Por quase duas décadas, a Finlândia tem uma reputação de ter um dos melhores sistemas educacionais do mundo. Os alunos de 15 anos regularmente se classificam entre os melhores da lista da liga global de PISA, para leitura, matemática e ciência.
A sua capacidade de produzir resultados acadêmicos de alto nível, mesmo que para os olhos do ensino atual no Brasil, se estranhe que as crianças não iniciam a escolaridade formal até aos sete anos de idade, têm dias escolares curtos, férias longas, deveres de casa quase que inexistentes e sem provas e exames, há muito tem fascinado especialistas em educação em todo o mundo.
Apesar disso, a Finlândia está chacoalhando o jeito tradicional de educar – um movimento que diz que é vital em uma era digital onde as crianças não dependem mais dos livros e da sala de aula para adquirir conhecimento.
Mudanças de 2016: o PBL
Em agosto de 2016 tornou-se obrigatório para cada escola finlandesa ensinar de forma mais colaborativa; para permitir aos alunos escolher um assunto relevante para eles e assuntos básicos em torno dele. O uso inovador de tecnologia e fontes fora da escola, como especialistas e museus, é parte fundamental disso.
O objetivo desta forma de ensino – conhecido como aprendizagem baseada em projetos ou fenômenos (PBL – Project Based Learning ou Ensino Baseado em Projetos – ou problemas – em português) – é equipar as crianças com habilidades necessárias para florescer no século 21 . Entre as habilidades que escolhe, é fundamental o pensamento para identificar notícias falsas e evitar a ciber-bullying além da capacidade técnica para instalar o software anti-vírus e conectar-se a uma impressora.
Há muitos entusiastas sobre PBL e pela procura de diversas formas de integrá-lo no currículo da escola. A ideia dá maior autonomia para as escolas. A diretora determina ou sugere os projetos ou fenômenos e negocia com os professores para que haja tempo e espaço no cronograma para que eles aconteçam.
Aparentemente os professores têm mais poder dessa maneira, mas com limites: não podem fazer tudo. Algumas tradições de ensino antigas estão sendo deixadas para trás, mas propositalmente de forma lenta – o trabalho de ensinar filhos que são cidadãos é muito importante e não se pode errar.
Há uma preocupação também em não se ampliar o espaço entre os alunos de maior rendimento com o de menor rendimento – aliás, essa diferença que tem sido historicamente pequena na Finlândia.

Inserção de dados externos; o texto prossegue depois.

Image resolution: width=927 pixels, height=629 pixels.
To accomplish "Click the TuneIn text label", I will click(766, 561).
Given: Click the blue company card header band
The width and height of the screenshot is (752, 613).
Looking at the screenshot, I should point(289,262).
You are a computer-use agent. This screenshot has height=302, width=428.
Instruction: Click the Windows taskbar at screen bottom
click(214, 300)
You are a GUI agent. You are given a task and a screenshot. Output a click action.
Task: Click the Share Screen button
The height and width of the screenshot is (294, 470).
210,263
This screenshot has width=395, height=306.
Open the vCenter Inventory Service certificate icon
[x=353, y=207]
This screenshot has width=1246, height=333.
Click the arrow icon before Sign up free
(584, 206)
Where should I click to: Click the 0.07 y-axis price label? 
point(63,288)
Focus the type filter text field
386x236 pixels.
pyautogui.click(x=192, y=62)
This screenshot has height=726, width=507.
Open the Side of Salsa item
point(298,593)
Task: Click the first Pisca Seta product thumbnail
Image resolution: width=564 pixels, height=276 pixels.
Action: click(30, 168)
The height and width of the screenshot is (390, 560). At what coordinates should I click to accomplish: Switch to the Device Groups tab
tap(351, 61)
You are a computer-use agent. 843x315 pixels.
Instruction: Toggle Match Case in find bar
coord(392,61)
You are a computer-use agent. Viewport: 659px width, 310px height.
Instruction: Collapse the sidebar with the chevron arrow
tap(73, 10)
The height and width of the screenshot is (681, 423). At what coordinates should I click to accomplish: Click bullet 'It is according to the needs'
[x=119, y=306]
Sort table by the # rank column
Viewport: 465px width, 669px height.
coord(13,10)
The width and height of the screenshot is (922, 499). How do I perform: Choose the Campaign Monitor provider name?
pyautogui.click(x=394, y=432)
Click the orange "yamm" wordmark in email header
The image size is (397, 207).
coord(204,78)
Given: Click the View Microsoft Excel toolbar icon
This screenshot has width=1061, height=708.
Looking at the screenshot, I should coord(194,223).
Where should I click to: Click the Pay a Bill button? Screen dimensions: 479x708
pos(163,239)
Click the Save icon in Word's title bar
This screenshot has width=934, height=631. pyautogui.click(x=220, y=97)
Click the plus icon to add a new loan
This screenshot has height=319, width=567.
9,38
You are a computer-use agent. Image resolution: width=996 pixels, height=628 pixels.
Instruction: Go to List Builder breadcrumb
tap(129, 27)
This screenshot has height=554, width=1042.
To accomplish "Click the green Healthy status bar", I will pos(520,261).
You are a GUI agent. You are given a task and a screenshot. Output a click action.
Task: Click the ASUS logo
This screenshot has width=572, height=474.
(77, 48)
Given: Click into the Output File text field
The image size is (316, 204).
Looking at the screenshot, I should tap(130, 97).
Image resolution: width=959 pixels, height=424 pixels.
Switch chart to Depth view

Mas apesar de tudo, a ideia por trás do aprendizado baseado em fenômenos tem seus críticos. Alguns temem que não forneça às crianças uma base sólida suficiente em um assunto para que possam estudá-lo em um nível mais alto. Mas o que se percebe é que há uma grande vontade de se acertar.
Uma experiência nesse modelo em Lieto há relatos de que uma turma de crianças que entrou nas aulas de matemática de nível avançado pós-16, cerca de 30% deles tiveram que voltar um nível.
As perguntas não precisam ser simples para se obter uma resposta definitiva. Uma análise mais profunda pode se fazer a respeito. Se o nível avançado de referência em matemática no modelo antigo pode ser usado como comparação para as reais necessidades da matemática para grande parte desses alunos.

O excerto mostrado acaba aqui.